OTTAWA — Nearly two-thirds of Canadian small businesses would consider using rapid testing to screen employees if it would help their business to stay open, says a recent survey.
The Canadian Federation of Independent Business says 63 per cent would adopt rapid screening.
Support was strongest in social services like dentists and chiropractors at 71 per cent, followed by 69 per cent in the hospitality sector, 68 per cent in wholesale and 66 per cent in construction, personal services such as salons and dry cleaners, and arts and recreation.
The federation is also calling on the federal and provincial governments to expand large enterprise rapid screening pilots to small firms.
Under one model, small employers could ask employees to visit a local pharmacy for a rapid screening test once or twice a week.
The survey was conducted online with about 3,290 respondents starting Feb. 4.
"Small businesses have willingly adopted every new safety measure and protocol recommended by governments, and it is encouraging that so many are willing to consider using rapid screening in their workplaces," said Dan Kelly, CFIB's president.

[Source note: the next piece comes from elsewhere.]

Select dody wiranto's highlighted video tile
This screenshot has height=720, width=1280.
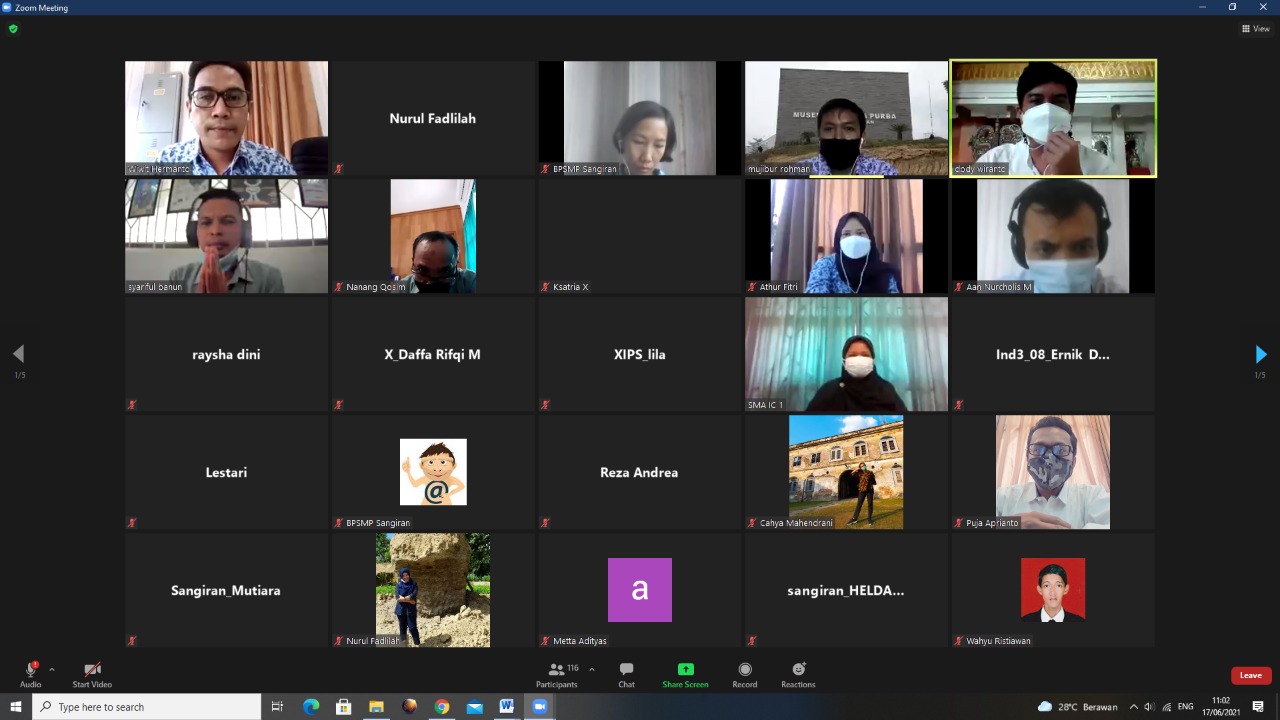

"And while it is deeply disappointing that it has taken nearly a full year of the pandemic for governments to get serious about using rapid screening, CFIB believes it can be another tool in our arsenal, allowing small firms to remain open and helping us avoid further lockdowns."
According to the polling industry’s generally accepted standards, online surveys cannot be assigned a margin of error because they do not randomly sample the population.